* [Page text]

Thus, thanks to Trump and his successor Joe Biden — if we’re going to saddle Trump with some of the blame for the Afghanistan fiasco, then we should give Biden some credit for eschewing the every-state-for-themselves approach that addled testing and tracking, and instead adopting a more comprehensive strategy to vaccine distribution — just about every American can get fully vaccinated.
If they choose to.
This week is the start of the National Football League’s 2021 season. Thanks in part to Operation Warp Speed, games will be played in front of spectators. Many of them willingly unvaccinated.
A portion of the players on the field will also be unvaccinated. But there will be notable absentees, including several recent All-Pros and a league MVP (Cam Newton), who were unceremoniously cut this past preseason.
With slips of the tongue from several head coaches and general managers, it has been suggested that some of these cuts were related to the players’ anti-vaccination stands.
The NFL Players Association is currently investigating these claims. It should. And if it could be verified that a player’s non-vaccinated status played a part in his release, a civil lawsuit should be promptly filed on the player’s behalf.
Of course the National Football League has the built-in advantage of a private entity. It has the latitude to impose rules and regulations to those who freely choose to play in its realm — think of the kneel protest ban proposed circa 2016.
Not to stir up more outrage from the anti-vaxxers, but there is actually an obscure Supreme Court ruling that grants the government the right to punish individuals who refuse a mandated vaccine.
In the case of Jacobson vs. Massachusetts (Feb. 20, 1905), the Supreme Court ruled in a 7-2 majority against Pastor Henning Jacobson, who refused to pay a $5 fine for not getting the smallpox vaccination. Justice John Marshall Harlan wrote for the majority: “The good and welfare of the Commonwealth, of which the legislature is primarily the judge, is the basis on which the police power rests in Massachusetts.”
Now there’s a ruling overdue to be revisited. Though Pastor Jacobson didn’t cite religious freedom in his refusal — he and his son suffered health consequences from a previous vaccine — personal beliefs against receiving medical treatment have more currency these days than they did more than a century ago.

* [Assigned task] Continue the commentary on vaccine mandates and the NFL, starting after its final sentence.

* [Record extracts]

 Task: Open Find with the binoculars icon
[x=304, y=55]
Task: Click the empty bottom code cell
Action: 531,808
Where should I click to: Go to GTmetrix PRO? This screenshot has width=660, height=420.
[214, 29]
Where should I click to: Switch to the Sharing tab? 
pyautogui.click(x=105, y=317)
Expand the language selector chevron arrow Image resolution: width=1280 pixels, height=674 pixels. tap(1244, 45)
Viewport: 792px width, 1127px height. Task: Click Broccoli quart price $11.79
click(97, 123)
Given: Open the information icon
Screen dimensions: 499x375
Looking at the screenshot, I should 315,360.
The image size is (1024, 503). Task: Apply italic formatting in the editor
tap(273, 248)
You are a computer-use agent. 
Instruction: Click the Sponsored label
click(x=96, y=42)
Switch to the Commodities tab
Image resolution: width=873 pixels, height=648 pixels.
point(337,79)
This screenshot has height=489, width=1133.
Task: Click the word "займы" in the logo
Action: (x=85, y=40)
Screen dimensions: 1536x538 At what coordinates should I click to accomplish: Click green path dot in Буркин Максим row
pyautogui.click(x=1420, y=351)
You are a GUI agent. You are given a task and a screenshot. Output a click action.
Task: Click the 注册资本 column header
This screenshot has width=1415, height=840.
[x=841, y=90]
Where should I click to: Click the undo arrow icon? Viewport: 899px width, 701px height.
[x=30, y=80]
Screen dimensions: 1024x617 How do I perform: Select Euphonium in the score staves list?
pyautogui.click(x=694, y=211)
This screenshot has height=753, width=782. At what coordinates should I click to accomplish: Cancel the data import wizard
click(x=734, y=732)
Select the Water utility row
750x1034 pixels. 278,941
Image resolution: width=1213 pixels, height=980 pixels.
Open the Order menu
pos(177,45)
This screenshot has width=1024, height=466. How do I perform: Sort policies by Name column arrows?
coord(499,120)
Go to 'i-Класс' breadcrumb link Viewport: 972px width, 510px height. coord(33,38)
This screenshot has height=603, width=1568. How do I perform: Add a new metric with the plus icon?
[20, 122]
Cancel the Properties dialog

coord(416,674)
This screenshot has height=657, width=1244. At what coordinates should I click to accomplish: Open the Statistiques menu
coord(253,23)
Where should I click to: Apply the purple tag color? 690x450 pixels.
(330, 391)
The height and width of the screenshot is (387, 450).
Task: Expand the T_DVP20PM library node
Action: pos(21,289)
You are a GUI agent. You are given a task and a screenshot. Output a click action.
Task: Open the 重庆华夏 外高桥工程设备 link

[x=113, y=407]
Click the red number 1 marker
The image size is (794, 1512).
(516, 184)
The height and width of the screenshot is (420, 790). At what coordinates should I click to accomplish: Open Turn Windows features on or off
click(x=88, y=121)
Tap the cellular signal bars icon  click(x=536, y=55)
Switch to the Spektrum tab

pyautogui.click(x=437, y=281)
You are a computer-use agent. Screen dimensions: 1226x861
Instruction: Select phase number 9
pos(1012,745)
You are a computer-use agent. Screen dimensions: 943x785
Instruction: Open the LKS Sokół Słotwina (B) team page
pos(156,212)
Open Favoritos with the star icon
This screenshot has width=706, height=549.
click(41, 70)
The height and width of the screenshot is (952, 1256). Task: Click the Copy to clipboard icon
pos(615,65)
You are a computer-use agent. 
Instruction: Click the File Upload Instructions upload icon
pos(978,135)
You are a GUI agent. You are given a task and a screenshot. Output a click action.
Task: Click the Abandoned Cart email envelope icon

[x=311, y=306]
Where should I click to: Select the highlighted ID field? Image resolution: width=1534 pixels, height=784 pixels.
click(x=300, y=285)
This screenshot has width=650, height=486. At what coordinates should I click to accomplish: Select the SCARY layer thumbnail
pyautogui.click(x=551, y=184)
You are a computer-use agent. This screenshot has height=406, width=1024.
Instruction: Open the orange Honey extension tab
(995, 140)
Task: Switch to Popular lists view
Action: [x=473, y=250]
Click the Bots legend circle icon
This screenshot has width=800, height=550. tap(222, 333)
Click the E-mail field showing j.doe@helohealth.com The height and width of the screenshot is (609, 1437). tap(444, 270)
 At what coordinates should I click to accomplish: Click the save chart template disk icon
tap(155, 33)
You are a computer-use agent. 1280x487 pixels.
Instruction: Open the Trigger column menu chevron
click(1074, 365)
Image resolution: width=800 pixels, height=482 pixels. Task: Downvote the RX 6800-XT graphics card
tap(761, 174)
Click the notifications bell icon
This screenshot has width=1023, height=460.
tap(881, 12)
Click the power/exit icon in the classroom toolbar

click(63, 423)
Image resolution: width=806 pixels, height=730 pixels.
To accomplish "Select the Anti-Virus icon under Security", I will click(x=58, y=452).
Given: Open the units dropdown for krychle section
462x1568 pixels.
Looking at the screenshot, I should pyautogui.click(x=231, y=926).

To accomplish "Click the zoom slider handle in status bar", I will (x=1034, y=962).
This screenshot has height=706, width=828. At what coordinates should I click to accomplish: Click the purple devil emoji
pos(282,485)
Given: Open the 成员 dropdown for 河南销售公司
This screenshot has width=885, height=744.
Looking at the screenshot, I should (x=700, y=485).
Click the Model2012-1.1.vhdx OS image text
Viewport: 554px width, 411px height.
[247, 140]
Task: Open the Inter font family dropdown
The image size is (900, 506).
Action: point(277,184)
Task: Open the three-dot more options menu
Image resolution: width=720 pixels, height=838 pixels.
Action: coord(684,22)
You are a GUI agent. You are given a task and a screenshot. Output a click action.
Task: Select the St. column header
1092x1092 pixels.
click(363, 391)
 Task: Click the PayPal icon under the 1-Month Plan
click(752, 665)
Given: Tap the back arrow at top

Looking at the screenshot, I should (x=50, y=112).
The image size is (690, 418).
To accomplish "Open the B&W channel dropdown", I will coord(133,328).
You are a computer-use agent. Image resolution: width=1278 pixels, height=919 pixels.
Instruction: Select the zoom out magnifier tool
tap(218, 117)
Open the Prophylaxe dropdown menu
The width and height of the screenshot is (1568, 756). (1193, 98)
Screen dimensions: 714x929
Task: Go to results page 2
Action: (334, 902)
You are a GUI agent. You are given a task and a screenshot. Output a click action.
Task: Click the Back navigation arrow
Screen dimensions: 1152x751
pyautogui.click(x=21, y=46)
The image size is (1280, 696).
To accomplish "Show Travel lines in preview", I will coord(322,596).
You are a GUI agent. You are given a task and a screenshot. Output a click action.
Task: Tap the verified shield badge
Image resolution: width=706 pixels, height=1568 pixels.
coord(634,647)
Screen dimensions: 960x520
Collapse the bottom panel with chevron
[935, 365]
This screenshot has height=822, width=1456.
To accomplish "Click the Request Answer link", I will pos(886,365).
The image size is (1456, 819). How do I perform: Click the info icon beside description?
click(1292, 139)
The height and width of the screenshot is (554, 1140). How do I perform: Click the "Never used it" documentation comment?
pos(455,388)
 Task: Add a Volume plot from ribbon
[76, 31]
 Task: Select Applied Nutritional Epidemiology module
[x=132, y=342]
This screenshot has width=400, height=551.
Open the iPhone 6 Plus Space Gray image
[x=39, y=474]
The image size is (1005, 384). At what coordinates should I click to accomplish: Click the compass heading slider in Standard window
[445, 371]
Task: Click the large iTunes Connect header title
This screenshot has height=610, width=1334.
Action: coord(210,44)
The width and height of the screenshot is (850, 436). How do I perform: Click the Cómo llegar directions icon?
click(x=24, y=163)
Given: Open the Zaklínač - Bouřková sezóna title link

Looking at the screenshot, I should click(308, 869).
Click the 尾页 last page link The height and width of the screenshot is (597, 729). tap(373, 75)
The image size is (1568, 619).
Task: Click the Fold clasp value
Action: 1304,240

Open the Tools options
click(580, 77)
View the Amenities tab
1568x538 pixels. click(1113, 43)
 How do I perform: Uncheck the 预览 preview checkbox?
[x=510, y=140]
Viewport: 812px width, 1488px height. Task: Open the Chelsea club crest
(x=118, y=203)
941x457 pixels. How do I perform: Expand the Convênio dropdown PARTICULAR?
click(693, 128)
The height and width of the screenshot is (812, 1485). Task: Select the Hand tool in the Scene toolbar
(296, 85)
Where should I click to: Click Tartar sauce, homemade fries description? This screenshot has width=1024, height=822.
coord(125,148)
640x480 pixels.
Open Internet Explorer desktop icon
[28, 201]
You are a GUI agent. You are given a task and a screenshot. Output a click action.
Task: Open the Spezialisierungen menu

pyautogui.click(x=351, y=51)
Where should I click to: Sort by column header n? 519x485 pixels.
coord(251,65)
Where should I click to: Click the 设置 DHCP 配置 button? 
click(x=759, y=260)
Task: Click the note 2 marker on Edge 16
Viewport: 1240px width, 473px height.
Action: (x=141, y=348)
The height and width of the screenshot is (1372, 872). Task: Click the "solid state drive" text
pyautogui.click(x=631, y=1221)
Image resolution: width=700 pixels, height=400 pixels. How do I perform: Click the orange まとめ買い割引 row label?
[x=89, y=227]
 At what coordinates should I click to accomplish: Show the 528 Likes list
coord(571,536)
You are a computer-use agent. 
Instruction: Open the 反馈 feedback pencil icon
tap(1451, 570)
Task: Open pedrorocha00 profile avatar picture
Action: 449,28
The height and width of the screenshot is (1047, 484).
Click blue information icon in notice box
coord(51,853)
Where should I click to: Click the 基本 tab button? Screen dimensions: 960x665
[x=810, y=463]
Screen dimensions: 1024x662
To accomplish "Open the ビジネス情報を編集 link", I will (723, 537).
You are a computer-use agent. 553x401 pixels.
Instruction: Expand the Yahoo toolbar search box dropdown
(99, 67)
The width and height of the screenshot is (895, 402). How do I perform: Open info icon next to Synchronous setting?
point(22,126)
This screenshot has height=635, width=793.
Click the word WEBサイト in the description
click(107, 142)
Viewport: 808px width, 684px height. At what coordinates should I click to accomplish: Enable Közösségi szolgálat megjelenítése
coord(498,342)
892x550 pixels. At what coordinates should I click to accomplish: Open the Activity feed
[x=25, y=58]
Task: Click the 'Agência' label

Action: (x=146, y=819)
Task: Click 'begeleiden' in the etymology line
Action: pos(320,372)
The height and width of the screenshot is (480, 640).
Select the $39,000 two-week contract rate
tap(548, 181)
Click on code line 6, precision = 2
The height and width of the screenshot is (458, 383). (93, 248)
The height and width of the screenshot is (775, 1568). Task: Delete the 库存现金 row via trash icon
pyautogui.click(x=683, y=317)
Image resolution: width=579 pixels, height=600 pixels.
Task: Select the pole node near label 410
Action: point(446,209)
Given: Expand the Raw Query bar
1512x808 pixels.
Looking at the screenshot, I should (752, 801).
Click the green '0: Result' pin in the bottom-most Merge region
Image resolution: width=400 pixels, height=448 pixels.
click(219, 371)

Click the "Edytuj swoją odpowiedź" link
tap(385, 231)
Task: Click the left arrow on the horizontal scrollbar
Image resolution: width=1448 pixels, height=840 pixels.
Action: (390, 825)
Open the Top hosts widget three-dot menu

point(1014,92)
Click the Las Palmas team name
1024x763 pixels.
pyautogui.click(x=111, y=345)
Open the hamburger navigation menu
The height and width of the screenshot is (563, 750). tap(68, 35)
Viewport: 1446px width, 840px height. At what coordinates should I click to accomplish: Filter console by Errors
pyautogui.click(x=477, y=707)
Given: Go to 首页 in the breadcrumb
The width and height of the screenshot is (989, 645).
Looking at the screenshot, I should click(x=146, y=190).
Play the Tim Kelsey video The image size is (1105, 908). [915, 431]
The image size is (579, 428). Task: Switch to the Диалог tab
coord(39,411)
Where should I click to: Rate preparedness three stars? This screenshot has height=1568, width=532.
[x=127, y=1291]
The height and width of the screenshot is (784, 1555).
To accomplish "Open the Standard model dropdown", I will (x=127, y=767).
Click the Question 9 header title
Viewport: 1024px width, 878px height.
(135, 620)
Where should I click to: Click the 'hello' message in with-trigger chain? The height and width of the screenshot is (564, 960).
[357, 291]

* [Response for this exercise]
No one should be forced or coerced to get the vaccine, publicly or even privately. And I dare to include those working in the medical profession as well as students and teachers, though many schools have long since required other preventive vaccines.
Vaccine mandates cede too much high ground to the anti-vaxxers. And from such self-righteous perches, objectivity — like accurately weighing the pros and cons of COVID-19 vaccines — gets more easily cast off as cowardice.
To note, vaccine hesitancy is not just cornered by the QAnon crowd. Though it was an act of prudence, vaccine production and subsequent FDA approval was rushed if not time warped. Also, the oversell of vaccine effectiveness and safety naturally seems suspicious to a generation of MeTV viewers who suffer two or three Zantac class action ads every Columbo episode.
Even with mounting evidence showing that the vaccinated are less likely to be felled by COVID complications than the unvaccinated, there remains a level of uncertainty with the vaccines. Think of new car models. Unseen bugs always seem to rear their heads just to humble the geniuses.
But being able to attain such quick coast-to-coast access, this country is so much more ahead of the curve compared to the rest of the world. Vast real-time data should aid adjustments for proper post-vaccine behavior and to combat variants.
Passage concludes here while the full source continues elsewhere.